Simply stated, Pierre, is what virologists term "patient zero" in an outbreak of a deadly pandemic that wipes-out entire communities.


...The Rebels in the Jungle Scenario

The Wizzi rebel group (fictitious name) is made up of young men from the marginalized Wizzi tribe (fictitious name). Like some rebel groups in the region, the group took up arms to pressure the government into returning the land that was unlawfully taken from the Wizzi.

Since August, the rebel group has been roaming in the Western fringes of the Ituri rain forest. The sanctions that the UN slapped on its foreign backers reduced their willingness to support it. Thus, to sustain its activities, it  has had to resort to "preying" upon the surrounding communities. Naturally, these acts of pillage have spawned a strong anti-Wizzi tribe sentiment in the Ituri region.

Yesterday, the armed drones that were deployed by the African Union, in a well-orchestrated night time aerial raid, decimated the ranks of this rebel group. Remnants of this group are now hiding in a cave that is located in a limestone-rich pocket of the rainforest.

The wounded commander, Kenneth Goga (fictitious name), rises up to address the surviving members of his company (who are huddled around a lamp). "Gentlemen, it looks like the only way out of this quagmire is dialogue. The African Union..." Before he gets the opportunity to finish this statement, a bat appears from the middle of nowhere and bites him on his forehead. He grabs it with his bare hands, dislocates its neck and continues to deliver his speech.

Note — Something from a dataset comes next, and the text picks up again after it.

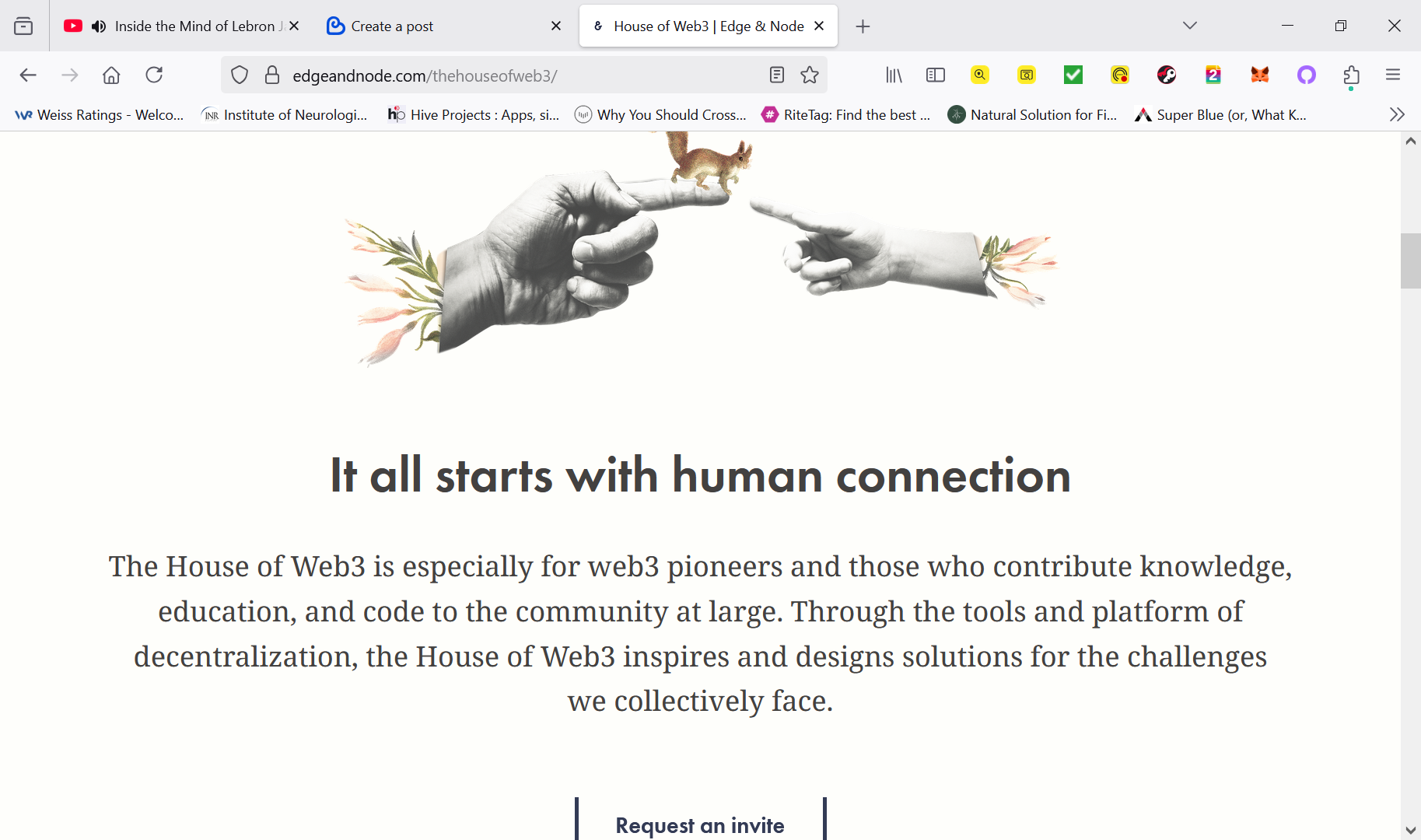Open the Extensions puzzle piece icon
The image size is (1421, 840).
(1352, 75)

What he doesn't know: The bat was infected with a lethal mutant virus that will infect him and all the delegates who will attend the African Union-mediated peace talks (that will occur in three days' time). The Rhabdovirus will induce Ebola-like symptoms in the affected people, and, it will have a mortality rate of 80%!


...The Research Scientist Scenario

Dr. Fionne von Trexlar (fictitious name) is a 31 year-old scion of an old European banking dynasty. Not only does she have movie star looks, she is also an over-achiever who excels at everything she ever does. At 16, she was part of the four-by-one-hundred Belgian women's track team that won a gold medal and set an Olympic record. When she participated in the Olympics, she had already published 15 papers in leading Zoology journals.

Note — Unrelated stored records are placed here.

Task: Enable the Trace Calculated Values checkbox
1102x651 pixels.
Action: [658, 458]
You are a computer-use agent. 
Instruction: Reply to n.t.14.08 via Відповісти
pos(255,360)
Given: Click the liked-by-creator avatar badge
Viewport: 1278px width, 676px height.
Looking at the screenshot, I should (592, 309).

With a team of some of the best and brightest software engineers in Silicon Valley, she developed an algorithm that could translate, into complete English sentences, the grunts and gestures of bonobos. She spent three months testing the technology at a gorilla conservancy in Cameroon. 

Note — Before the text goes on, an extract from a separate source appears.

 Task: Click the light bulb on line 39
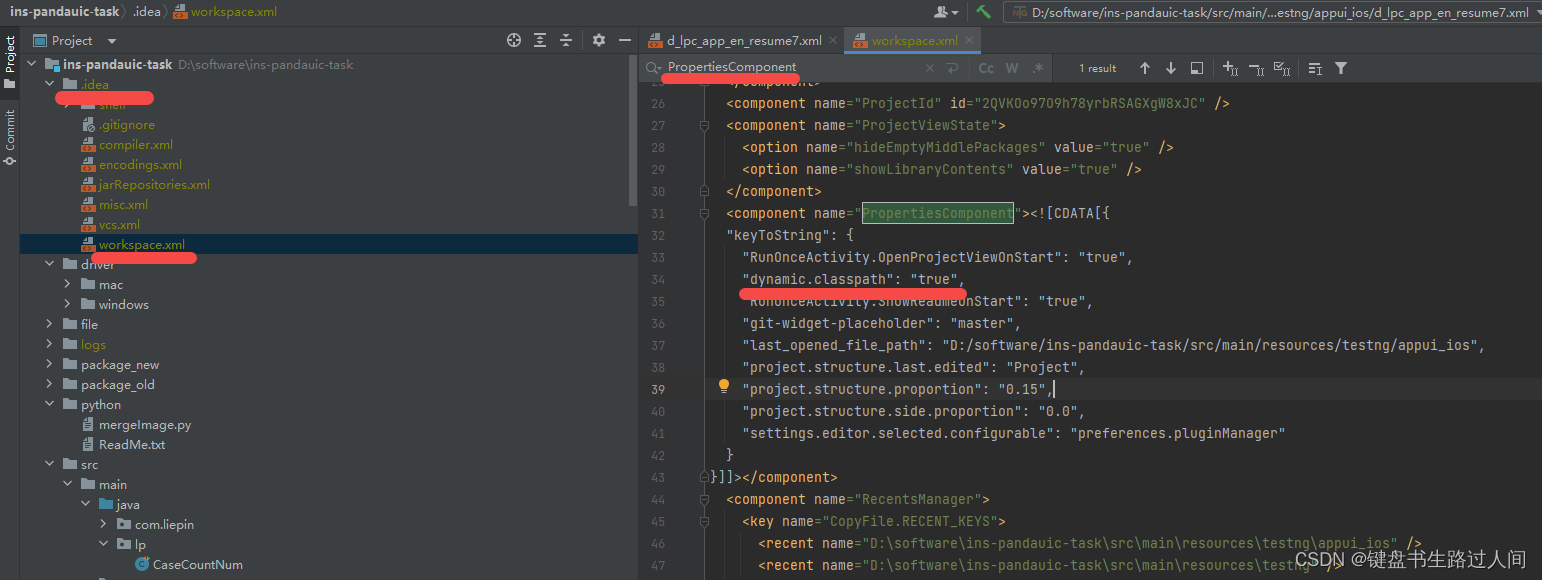click(x=723, y=385)

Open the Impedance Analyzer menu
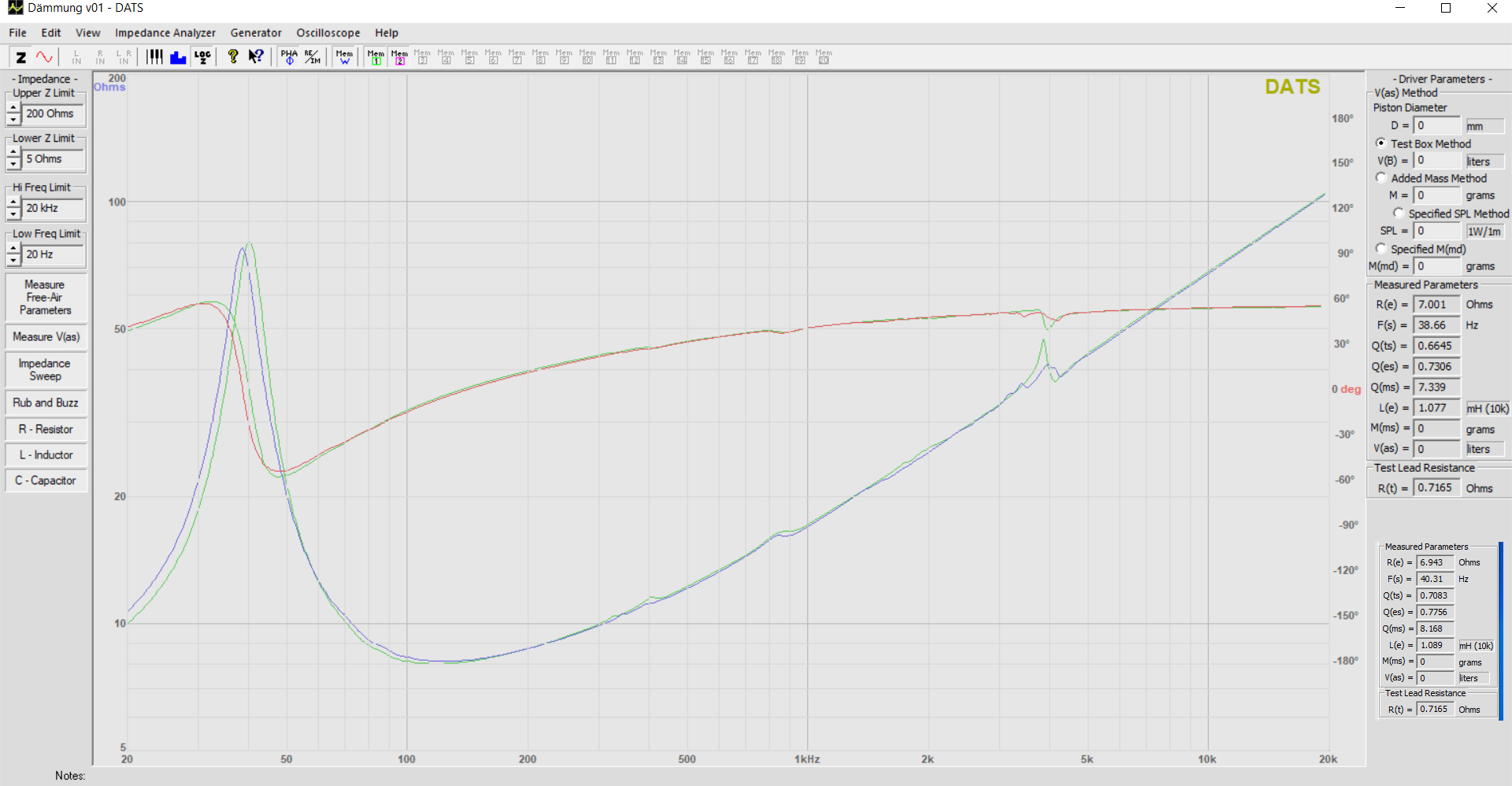click(165, 33)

While she waits backstage for the TEDx host to introduce her, Fionne's mind drifts back to the conservancy in Cameroon. She gets goosebumps as she remembers how, Gogo, the matriarch of the lesbian bonobo sisterhood that she was studying, welcomed the frail primates (that Fionne had rescued when a patch of forest was being cleared for use as a plantation). She feels a bit feverish and suspects that it's just the nerves. However, this doesn't deter her from delivering a TEDx talk that receives a standing ovation. 

At the end of the talk, multiple members of the audience congratulate her on the ground-breaking research. She locks into animated and engaging conversations with all the people who approach her. And, she looks forward to following-up on all the connections that she establishes. 

When she gets home, she feels weak and the hot-cold flashes intensify. As she keys the details of each new contact into her Google contact list, she starts to feel dizzy and she collapses.

Luckily, her wealthy hedge fund manager boyfriend, Diego, walks into her home office just after she collapses and calls the paramedics. That very evening Fionne passes away.

She is the first of 200,000 New Yorkers who will die after catching what virologists will term Bubonic Plague on Steroids.


***


Beware of black mambas!


[1] Viruses also attack bacteria. This forces the bacteria to mutate into what may very well be drug resistant super-bugs.
[2] The reader should use his or her own judgement to discern the facts (yes there are factual parts) from the fiction.
[3] The actual word is "gwenyambira". When used in a sentence like "gwenyambira ano-rovambira", the word assumes the loose meaning that I have stated.